Because the Minister's powers under s 48B and its analogues are both personal and non-compellable, a person seeking their exercise will not be able to seek a writ of mandamus to require the Minister to make a procedural or substantive decision on a request such as one under s 48B(1). Therefore, the unlawful non-citizen could be held indefinitely in immigration detention until the request is determined, notwithstanding the express terms of ss 197C and 198(6) that require the person's removal as soon as reasonably practicable in circumstances where Australia's non-refoulement obligations in respect of the unlawful non-citizen are irrelevant to the performance of that duty.
30 I am not persuaded that Rares J was wrong, let alone plainly wrong in arriving at that conclusion. In those circumstances, I should follow his Honour's judgment. In any event, in my view his Honour was correct in finding that the mere making of a request for Ministerial intervention cannot qualify or restrict the duty under s 198 to remove an unlawful non-citizen from Australia.

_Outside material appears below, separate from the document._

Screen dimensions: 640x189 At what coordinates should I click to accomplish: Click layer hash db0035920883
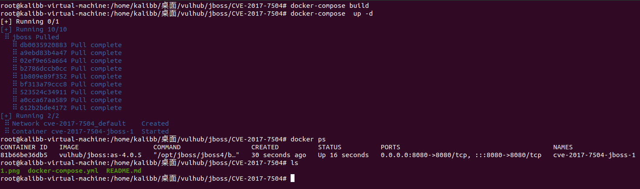(44, 45)
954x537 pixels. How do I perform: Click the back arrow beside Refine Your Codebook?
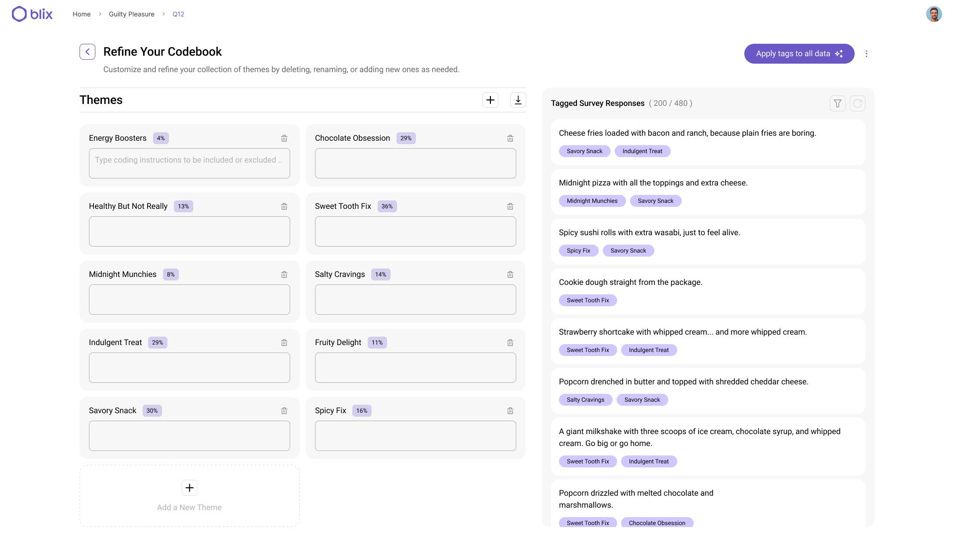87,52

31 The applicant's second contention may be dealt with shortly. The problem for the applicant is that his claim that if he was returned to Malaysia, the local authorities or police would harm him because they wanted to take his land, was the subject of his original protection visa application. The delegate and the Tribunal refused to grant the applicant a protection visa despite that claim. The applicant's judicial review challenges to the Tribunal's decision were also unsuccessful, including his most recent attempt to challenge the decision in the FCF Court. There is, in all the circumstances, no proper basis for this Court to revisit this claim in the context of an application for an interlocutory injunction.
32 Much the same can be said concerning the applicant's third contention. The applicant's claim that he fears that he will be harmed if returned to Malaysia on account of his bisexuality was not a claim he made in support of his original protection visa application. He did, however, unsuccessfully raise it in the context of his recent application in the FCF Court. Justice Goodchild found that it provided no basis for the applicant's extension of time application to file a further judicial review application, or his application for an interlocutory injunction. Putting that to one side, the mere fact that the applicant has, in recent times, advanced a further claim relating to his fear of harm cannot provide a basis for preventing or delaying the Minister in carrying out the duty to remove the applicant pursuant to s 198 of the Migration Act. That is all the more so given that the applicant is currently not able to make a further application for a protection visa based on this new claim and there is no sound or reasonable basis for expecting that the applicant will necessarily be permitted to lodge a new application.
33 It should also be noted that, while it may perhaps be accepted that the Minister has not yet considered the request for intervention under s 46B of the Migration Act, officers of the Department recently conducted a "non-refoulment obligations assessment" regarding the applicant. It is open to infer that the officer considered the applicant's recent claim that he fears harm in Malaysia on account of his sexuality. The officer concluded that "removal of the applicant would not be in breach of Australia's non-refoulment obligations".